Meetings, meetings, and more meetings…

If Prime Minister Mark Carney could turn meetings into an Olympic sport, he’d be a gold medalist. At the recent Council of Federation meetings, the emphasis was on how well everyone gets along and how things are already in motion. Just trust the process, and results will follow. However, many Canadians — myself included — are still waiting for tangible outcomes.

(We also couldn’t sit idly by and watch those in attendance ignore immigration, and we were thankful that pressure eventually forced the premiers to address immigration.)

To be fair, I acknowledge that Carney has only been in office for a short time, so a comprehensive evaluation of his performance might be premature. That said, I find his approach heavy on rhetoric and light on action, though I sincerely hope he proves us wrong. The public is eager for concrete steps, not just promises. Here are some practical suggestions to move things forward.

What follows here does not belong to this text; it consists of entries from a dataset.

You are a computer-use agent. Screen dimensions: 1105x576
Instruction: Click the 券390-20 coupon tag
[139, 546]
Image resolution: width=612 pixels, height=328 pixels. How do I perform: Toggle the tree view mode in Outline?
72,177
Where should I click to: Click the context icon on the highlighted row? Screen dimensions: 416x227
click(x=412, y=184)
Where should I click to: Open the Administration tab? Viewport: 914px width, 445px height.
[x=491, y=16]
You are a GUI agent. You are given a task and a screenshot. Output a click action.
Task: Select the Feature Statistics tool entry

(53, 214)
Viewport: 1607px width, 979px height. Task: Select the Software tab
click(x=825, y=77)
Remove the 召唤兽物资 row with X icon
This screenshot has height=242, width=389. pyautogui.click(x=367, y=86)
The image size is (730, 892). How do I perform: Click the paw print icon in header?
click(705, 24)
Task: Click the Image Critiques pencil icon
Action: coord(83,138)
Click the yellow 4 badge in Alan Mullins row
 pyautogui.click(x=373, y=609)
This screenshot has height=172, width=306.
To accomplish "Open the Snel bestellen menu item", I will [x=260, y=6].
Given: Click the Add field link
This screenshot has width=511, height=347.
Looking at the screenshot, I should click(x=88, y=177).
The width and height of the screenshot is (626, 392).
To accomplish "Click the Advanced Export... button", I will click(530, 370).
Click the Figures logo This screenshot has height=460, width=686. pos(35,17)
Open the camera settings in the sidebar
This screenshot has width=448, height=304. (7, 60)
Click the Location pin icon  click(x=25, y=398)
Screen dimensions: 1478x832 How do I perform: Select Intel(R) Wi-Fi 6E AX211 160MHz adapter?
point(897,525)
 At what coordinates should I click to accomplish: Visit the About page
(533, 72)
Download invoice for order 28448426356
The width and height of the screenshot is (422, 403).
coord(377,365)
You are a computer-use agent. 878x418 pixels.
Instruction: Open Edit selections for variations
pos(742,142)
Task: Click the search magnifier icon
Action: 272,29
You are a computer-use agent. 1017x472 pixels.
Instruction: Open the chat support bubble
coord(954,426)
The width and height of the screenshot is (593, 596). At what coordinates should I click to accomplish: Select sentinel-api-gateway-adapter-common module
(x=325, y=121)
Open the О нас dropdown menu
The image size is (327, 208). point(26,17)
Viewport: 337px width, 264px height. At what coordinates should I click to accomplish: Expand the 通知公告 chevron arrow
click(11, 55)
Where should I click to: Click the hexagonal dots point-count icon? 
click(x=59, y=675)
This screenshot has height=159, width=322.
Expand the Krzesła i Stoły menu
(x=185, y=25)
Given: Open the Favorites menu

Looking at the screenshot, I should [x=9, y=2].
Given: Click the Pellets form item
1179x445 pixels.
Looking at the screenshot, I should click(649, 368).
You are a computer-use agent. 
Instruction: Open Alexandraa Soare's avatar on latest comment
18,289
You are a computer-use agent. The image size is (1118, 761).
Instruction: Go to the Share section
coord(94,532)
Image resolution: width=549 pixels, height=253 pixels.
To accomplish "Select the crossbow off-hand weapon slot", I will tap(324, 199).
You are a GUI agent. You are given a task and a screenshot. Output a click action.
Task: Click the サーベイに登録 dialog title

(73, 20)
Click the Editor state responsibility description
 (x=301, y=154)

  • First, repeal Bill C-69, often called the “no more pipelines” bill, which creates uncertainty for investors. Despite premiers Ford, Smith, and Moe signing agreements to support pipeline construction and the development of rare earth mineral mines — resources the world desperately needs — potential investors remain skeptical without clear economic stability. And B.C., Quebec, and even Manitoba represent major potential road blocks to national projects. Investors are not swayed by symbolic gestures; they want policy changes that ensure predictability.
  • Second, Carney should be upfront about Canada’s trade realities. While he claims to have held 90 bilateral meetings with countries interested in investing in Canada, the United States remains our most critical trading partner due to geographic proximity. The idea of drastically shifting exports from the U.S. to the European Union is unrealistic. Diversify, absolutely. But shipping costs to Europe and Asia are significantly higher, and geography will always play a decisive role in trade dynamics.
  • Third, it’s time to address Canada’s outdated supply management system, particularly in Quebec, where farmers are protected by quotas that lead to millions of liters of milk being dumped annually. This system inflates prices for Canadians and hinders trade deals, especially with the U.S. A bold solution would be to buy out farmers’ quotas at full market value and guarantee their sales levels for 5 to 10 years. If their sales drop after the market opens, a formula-based compensation could make them whole. The cost of this buyout and transitional support would be a fraction of what Canadians currently pay for overpriced milk and other protected products.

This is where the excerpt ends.